Saved entries
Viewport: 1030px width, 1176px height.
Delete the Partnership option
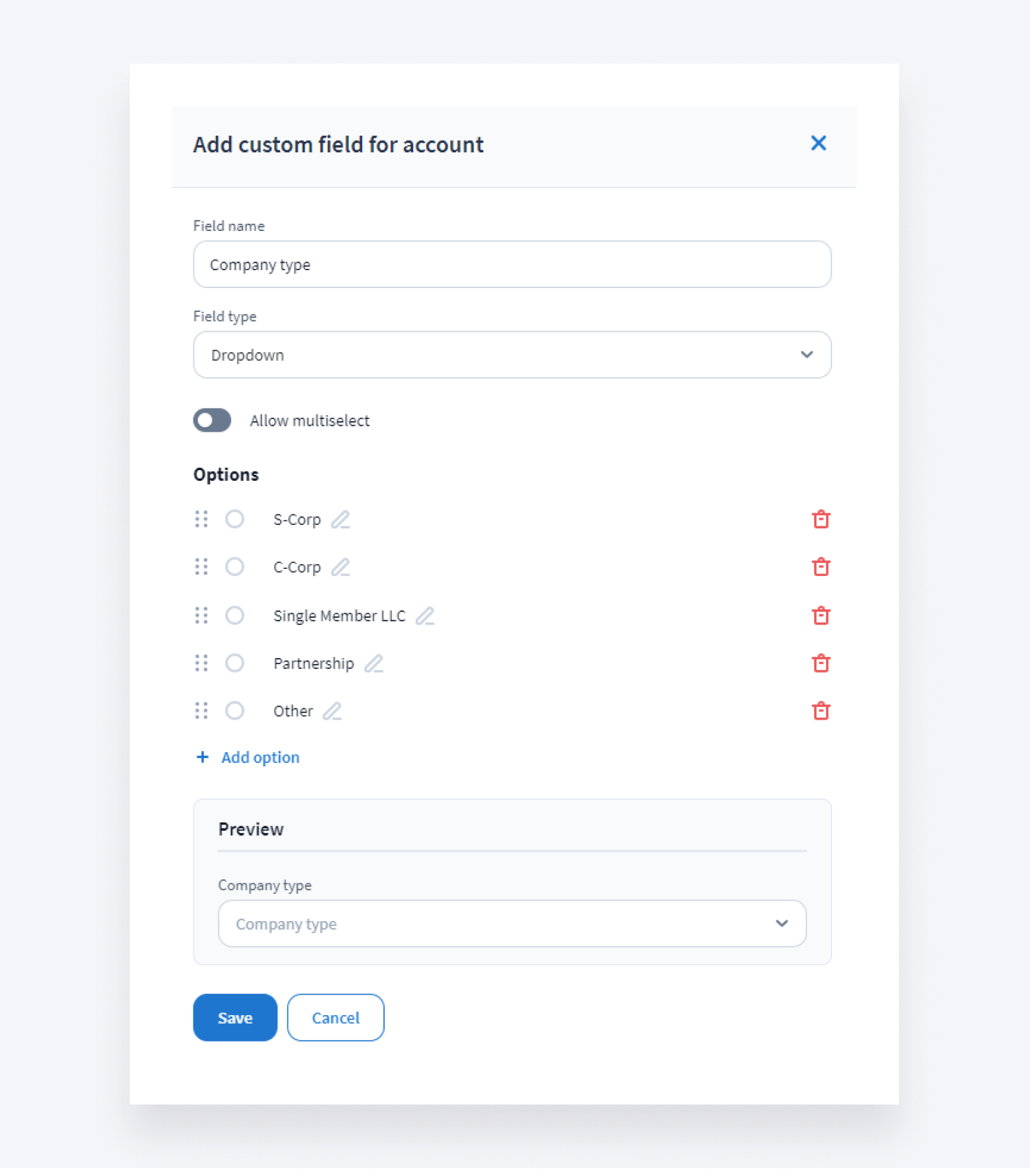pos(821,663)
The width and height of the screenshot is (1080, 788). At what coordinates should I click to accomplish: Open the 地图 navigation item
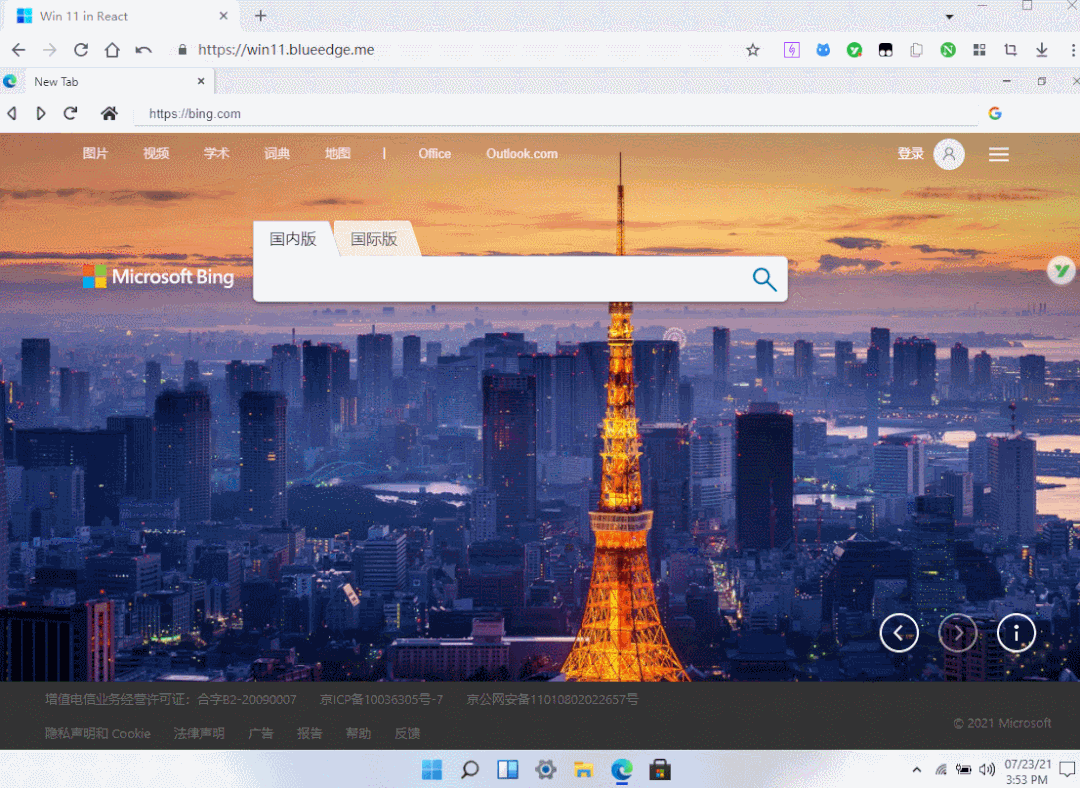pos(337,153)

Task statement: Your answer must be an exact copy of the data above, minus its pictures.

Result below:
Viewport: 1030px width, 1176px height.
Delete the Partnership option
pos(821,663)
The width and height of the screenshot is (1080, 788). At what coordinates should I click to accomplish: Open the 地图 navigation item
pos(337,153)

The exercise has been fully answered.